The towering, leering figure of Frankenstein’s monster was sinister and shambling, however I found the grunting/growling it made somewhat out of kilter. I can’t explain this beyond personal feeling – it seemed to me that it would have been more appropriate to make it silent – perhaps his mouth stitched closed too, to add to the air of tragedy. There are one or two good lines in this too, including the now famous and well used "It's alive!"
I also think more could have been made of the monster’s unworldly innocence – his genuine investigation into the properties of the water when he throws the child in, and his bemusement when she does not resurface. All of this was somewhat glossed over, the focus instead being on Frankenstein himself and his wife-to-be. As I have said over and over since I started this little undertaking, it is of its time…
One scene I did find striking and rather well done, was when the bereft father carries his dead child through the streets, stopping the celebrating villagers in their tracks as he goes. This was very effective I thought, and had a weight and depth to it that the whole film deserved, in my opinion. Talking of which, I imagine that the scene when they cut down a hanged man to use his body parts, and the opening scene in which they dig up a fresh grave in order to steal the body, was quite shocking in its day. It has also to be said, that this film knows how to do ‘angry mob’ too! I enjoyed the rampaging people, complete with barking hounds – it must have set the bar for every angry mob to come! Although the amount of talking and shouting they did once out in the countryside would have been enough to alert the most brain dead(in a literal sense in this instance) to their activities and sent them into hiding.
I had always thought Frankenstein was set in a castle, so I was pleasantly surprised to find it was actually a windmill.

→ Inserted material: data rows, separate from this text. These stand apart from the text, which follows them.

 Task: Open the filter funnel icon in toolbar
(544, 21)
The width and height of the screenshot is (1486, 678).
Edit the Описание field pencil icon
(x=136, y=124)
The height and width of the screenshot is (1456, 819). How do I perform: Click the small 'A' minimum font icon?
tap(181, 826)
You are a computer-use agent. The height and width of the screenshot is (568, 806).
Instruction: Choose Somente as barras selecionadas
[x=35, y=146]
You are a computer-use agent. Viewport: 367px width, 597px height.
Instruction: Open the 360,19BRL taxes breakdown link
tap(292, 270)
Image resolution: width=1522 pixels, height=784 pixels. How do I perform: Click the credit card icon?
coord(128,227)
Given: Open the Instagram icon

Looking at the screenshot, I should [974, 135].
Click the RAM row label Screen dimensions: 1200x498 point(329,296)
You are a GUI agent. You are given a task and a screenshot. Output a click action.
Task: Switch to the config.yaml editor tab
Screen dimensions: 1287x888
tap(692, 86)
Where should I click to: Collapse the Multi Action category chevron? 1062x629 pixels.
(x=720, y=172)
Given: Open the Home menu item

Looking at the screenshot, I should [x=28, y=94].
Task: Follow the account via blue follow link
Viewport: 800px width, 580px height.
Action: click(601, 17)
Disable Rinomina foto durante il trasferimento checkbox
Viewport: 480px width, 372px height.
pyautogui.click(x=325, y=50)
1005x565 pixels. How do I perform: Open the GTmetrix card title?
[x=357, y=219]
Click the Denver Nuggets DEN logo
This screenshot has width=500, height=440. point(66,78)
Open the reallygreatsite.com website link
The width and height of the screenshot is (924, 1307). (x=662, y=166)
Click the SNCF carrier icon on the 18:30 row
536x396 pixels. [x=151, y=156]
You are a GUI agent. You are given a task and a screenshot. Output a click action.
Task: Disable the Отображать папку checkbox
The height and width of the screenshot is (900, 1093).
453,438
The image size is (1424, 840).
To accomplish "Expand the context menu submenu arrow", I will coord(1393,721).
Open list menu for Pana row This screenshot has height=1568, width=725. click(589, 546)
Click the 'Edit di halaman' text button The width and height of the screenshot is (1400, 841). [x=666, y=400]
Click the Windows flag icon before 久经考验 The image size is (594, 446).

I enjoyed the film. I can see why it is still revered and held up as a benchmark today, and it is easy to see the enormous potential it had for future adaptations. Scary as hell? Well, it is dark, the concept is grim and the story really quite tragic. By today’s standards, not really scary at all, but if you watch it with a fresh mindset, mindful of the time in which it was made, then yes. If you haven’t seen it then give it a go- just to say you have!